(PROBLEM): Down to the last character, repeat the entries beneath this task.

>>

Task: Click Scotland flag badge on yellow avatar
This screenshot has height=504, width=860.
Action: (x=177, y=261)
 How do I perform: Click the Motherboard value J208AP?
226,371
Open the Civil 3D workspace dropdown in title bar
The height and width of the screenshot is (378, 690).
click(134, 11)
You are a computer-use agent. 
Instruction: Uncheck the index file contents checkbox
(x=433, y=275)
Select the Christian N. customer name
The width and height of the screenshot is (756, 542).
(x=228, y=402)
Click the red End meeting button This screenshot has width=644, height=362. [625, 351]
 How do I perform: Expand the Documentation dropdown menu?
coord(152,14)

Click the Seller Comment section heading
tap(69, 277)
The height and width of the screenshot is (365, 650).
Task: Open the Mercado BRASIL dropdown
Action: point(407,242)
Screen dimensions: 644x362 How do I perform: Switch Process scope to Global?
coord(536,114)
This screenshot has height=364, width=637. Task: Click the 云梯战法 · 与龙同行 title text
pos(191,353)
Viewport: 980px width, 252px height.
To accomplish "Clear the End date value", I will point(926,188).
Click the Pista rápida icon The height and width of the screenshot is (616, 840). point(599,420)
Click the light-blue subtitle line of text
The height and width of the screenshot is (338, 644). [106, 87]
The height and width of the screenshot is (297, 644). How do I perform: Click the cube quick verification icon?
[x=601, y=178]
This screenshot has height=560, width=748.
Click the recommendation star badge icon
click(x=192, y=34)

<<

(PROBLEM SOLUTION):
Task: Click Scotland flag badge on yellow avatar
This screenshot has height=504, width=860.
Action: (x=177, y=261)
 How do I perform: Click the Motherboard value J208AP?
226,371
Open the Civil 3D workspace dropdown in title bar
The height and width of the screenshot is (378, 690).
click(134, 11)
You are a computer-use agent. 
Instruction: Uncheck the index file contents checkbox
(x=433, y=275)
Select the Christian N. customer name
The width and height of the screenshot is (756, 542).
(x=228, y=402)
Click the red End meeting button This screenshot has width=644, height=362. [625, 351]
 How do I perform: Expand the Documentation dropdown menu?
coord(152,14)

Click the Seller Comment section heading
tap(69, 277)
The height and width of the screenshot is (365, 650).
Task: Open the Mercado BRASIL dropdown
Action: point(407,242)
Screen dimensions: 644x362 How do I perform: Switch Process scope to Global?
coord(536,114)
This screenshot has height=364, width=637. Task: Click the 云梯战法 · 与龙同行 title text
pos(191,353)
Viewport: 980px width, 252px height.
To accomplish "Clear the End date value", I will point(926,188).
Click the Pista rápida icon The height and width of the screenshot is (616, 840). point(599,420)
Click the light-blue subtitle line of text
The height and width of the screenshot is (338, 644). [106, 87]
The height and width of the screenshot is (297, 644). How do I perform: Click the cube quick verification icon?
[x=601, y=178]
This screenshot has height=560, width=748.
Click the recommendation star badge icon
click(x=192, y=34)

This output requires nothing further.